Instructions for the task:
Exactly repeat all the records below, omitting the images they hold.

Source information:
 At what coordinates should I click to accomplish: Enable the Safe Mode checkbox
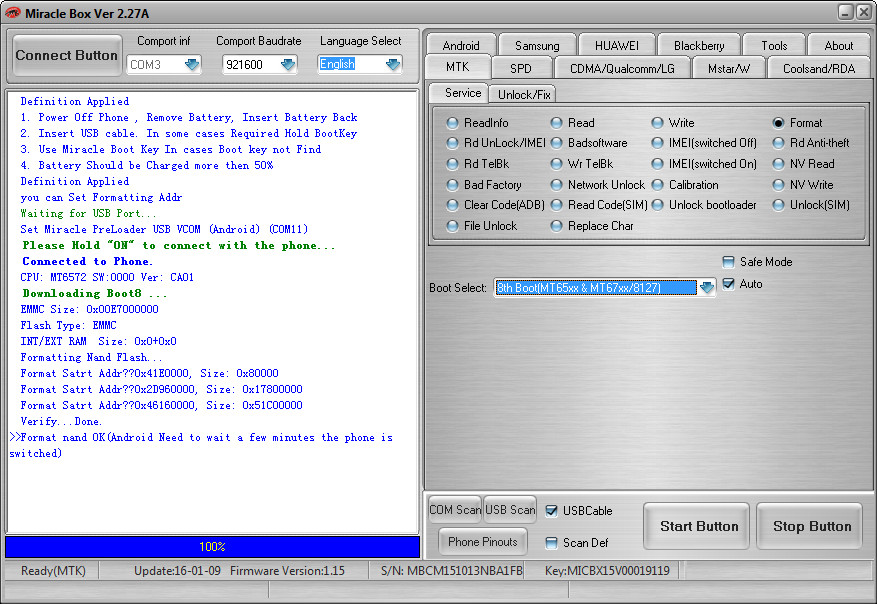pos(728,262)
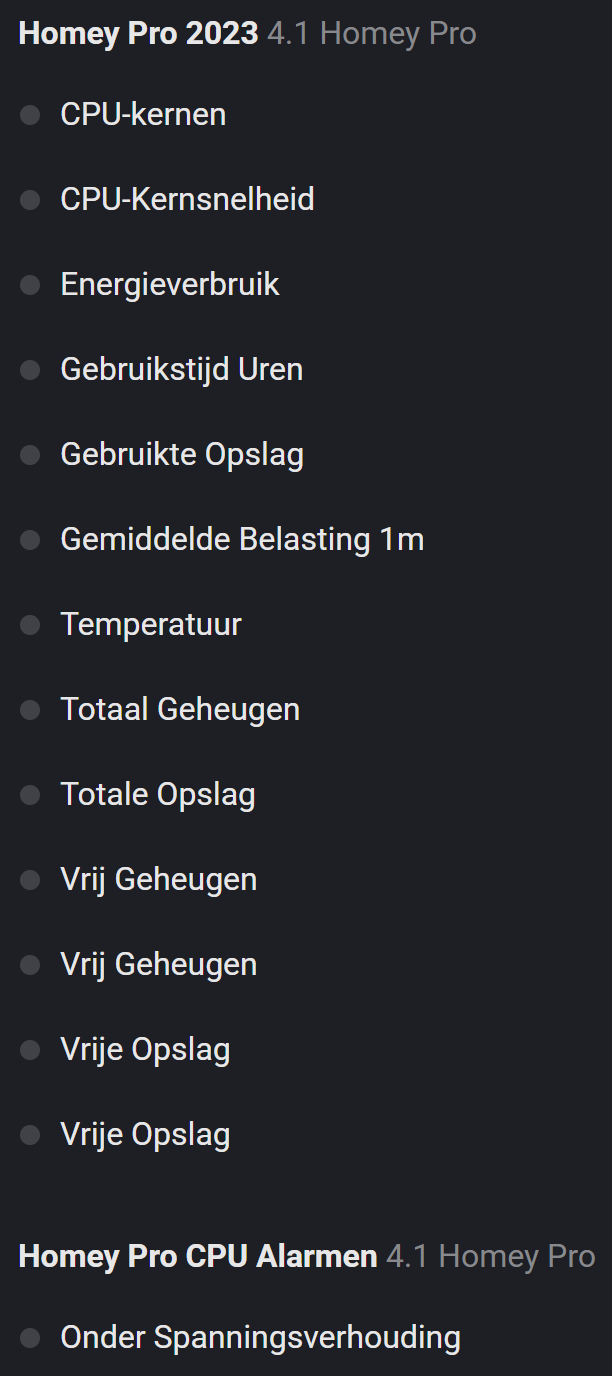Choose the CPU-Kernsnelheid capability label
The image size is (612, 1376).
(187, 200)
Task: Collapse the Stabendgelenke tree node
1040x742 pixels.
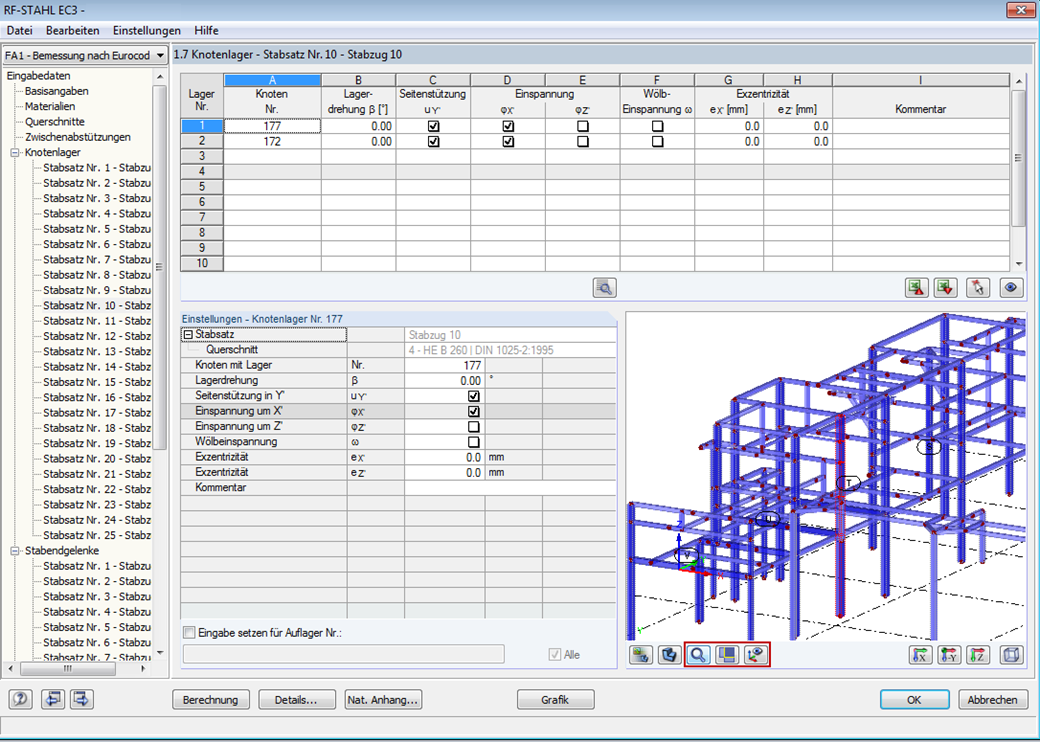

Response to this exercise:
 At what coordinates should I click to accomplish: Enable the Safe Mode checkbox
pos(728,262)
Choose the CPU-Kernsnelheid capability label
The image size is (612, 1376).
(187, 200)
Task: Collapse the Stabendgelenke tree node
1040x742 pixels.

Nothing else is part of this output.